## Description of the task
Copy the records from the line holding "Where should I click to: Toggle the" through the line holding "tap(50, 116)", inclusive, swapping "table header" for "column header" and changing nothing else.

— START Record extracts —

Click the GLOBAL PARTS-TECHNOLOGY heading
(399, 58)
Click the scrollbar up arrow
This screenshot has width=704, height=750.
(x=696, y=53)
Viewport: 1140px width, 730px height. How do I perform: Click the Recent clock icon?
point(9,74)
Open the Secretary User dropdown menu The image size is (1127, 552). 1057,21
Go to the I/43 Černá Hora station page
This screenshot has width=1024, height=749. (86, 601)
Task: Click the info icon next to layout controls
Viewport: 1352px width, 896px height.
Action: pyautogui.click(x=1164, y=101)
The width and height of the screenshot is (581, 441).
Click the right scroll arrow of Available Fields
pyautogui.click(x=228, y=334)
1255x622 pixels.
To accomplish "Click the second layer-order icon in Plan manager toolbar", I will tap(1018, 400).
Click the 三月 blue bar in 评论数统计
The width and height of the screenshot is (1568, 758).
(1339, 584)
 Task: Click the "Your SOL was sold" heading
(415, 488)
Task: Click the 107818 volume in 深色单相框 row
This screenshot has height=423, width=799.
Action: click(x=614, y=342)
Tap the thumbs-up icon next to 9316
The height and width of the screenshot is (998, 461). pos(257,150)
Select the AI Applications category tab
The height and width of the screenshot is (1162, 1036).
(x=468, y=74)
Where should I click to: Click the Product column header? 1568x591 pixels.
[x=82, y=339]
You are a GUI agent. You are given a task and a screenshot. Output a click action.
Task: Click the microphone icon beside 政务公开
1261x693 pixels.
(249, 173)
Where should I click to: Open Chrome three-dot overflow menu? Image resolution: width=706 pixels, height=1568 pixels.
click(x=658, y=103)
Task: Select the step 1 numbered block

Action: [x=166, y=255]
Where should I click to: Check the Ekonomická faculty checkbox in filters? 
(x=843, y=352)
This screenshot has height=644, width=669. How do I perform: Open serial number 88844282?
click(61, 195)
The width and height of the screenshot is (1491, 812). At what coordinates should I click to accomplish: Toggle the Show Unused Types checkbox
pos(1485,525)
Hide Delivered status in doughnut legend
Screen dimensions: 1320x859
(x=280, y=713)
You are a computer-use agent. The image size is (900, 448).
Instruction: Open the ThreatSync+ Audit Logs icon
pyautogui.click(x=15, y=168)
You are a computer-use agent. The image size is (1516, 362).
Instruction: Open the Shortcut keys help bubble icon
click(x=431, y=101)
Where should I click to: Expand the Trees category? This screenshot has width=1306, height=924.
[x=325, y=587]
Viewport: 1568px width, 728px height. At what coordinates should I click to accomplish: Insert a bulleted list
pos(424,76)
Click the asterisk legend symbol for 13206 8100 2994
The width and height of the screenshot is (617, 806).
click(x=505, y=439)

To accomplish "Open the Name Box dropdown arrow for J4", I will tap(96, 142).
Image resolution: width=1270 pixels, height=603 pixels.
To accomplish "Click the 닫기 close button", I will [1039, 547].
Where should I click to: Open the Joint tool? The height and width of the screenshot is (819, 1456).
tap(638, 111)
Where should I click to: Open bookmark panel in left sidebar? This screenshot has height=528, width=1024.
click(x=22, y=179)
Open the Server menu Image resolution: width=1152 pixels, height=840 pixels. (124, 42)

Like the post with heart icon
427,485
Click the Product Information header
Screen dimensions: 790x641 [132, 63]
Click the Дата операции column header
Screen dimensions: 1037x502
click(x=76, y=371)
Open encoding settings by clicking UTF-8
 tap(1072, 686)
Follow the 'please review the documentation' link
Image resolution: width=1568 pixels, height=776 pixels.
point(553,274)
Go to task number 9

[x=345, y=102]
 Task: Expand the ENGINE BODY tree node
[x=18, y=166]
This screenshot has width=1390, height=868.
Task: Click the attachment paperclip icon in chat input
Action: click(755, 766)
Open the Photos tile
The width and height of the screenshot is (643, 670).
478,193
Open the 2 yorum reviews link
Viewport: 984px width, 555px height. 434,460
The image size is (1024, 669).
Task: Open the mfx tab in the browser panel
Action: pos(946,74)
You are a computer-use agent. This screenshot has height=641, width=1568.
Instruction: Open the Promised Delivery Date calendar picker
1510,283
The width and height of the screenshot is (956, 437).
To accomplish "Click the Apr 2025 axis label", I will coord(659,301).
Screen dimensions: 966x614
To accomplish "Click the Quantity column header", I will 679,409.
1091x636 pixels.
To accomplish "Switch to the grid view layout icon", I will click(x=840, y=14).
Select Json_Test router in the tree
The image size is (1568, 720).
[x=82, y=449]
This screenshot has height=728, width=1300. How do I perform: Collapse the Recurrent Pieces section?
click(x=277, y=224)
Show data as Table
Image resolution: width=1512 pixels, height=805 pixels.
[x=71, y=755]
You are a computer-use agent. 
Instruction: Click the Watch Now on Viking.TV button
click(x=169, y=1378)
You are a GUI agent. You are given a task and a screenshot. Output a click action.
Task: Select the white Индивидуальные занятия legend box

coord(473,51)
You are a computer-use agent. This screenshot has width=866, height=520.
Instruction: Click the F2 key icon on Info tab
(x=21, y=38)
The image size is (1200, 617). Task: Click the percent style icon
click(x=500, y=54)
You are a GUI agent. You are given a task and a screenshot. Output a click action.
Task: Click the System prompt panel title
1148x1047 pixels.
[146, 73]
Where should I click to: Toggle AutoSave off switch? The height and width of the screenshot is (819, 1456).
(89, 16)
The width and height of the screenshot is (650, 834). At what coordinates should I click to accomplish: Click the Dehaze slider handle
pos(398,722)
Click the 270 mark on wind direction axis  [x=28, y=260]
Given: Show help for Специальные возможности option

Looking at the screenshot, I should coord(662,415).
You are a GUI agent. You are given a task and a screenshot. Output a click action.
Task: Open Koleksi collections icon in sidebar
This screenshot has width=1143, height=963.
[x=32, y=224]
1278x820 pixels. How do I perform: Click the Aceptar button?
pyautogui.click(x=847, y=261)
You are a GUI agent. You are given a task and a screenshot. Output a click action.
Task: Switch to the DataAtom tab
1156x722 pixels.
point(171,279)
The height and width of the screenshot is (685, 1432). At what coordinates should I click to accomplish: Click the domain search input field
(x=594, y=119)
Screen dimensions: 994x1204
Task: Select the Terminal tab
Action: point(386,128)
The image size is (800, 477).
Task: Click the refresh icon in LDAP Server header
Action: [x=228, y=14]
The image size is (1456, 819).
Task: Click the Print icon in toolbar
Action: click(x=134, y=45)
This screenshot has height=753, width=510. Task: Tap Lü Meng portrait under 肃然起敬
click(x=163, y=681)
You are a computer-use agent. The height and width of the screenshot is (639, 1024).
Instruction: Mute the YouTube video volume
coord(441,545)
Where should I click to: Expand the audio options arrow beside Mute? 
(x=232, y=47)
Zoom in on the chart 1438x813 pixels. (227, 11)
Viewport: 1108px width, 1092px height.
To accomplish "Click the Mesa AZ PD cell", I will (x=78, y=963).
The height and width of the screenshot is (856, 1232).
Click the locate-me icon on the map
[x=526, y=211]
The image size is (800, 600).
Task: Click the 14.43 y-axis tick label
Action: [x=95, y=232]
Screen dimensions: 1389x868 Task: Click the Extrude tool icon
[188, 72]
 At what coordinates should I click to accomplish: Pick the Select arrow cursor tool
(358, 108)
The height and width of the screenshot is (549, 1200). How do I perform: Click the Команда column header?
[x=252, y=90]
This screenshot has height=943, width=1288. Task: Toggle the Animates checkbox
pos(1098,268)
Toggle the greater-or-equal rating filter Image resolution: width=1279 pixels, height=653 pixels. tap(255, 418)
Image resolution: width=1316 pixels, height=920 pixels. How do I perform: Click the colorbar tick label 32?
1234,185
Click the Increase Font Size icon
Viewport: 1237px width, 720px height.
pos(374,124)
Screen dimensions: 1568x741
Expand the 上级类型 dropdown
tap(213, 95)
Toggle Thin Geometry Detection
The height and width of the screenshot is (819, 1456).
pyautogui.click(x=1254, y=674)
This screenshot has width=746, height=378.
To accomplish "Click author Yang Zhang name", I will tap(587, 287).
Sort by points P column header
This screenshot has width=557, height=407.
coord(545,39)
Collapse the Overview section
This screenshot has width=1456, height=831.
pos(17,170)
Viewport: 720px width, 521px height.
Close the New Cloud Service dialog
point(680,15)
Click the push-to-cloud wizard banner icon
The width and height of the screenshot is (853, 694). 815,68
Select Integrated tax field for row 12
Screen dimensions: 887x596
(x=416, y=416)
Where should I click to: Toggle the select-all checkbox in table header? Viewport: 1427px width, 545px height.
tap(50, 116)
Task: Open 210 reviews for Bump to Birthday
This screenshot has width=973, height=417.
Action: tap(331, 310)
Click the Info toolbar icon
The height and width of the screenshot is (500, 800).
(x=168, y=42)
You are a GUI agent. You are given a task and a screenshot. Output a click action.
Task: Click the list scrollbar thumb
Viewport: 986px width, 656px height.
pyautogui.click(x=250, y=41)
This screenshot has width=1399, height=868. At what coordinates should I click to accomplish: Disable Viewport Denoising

— END Record extracts —

## Output of the task
Where should I click to: Toggle the select-all checkbox in column header? Viewport: 1427px width, 545px height.
tap(50, 116)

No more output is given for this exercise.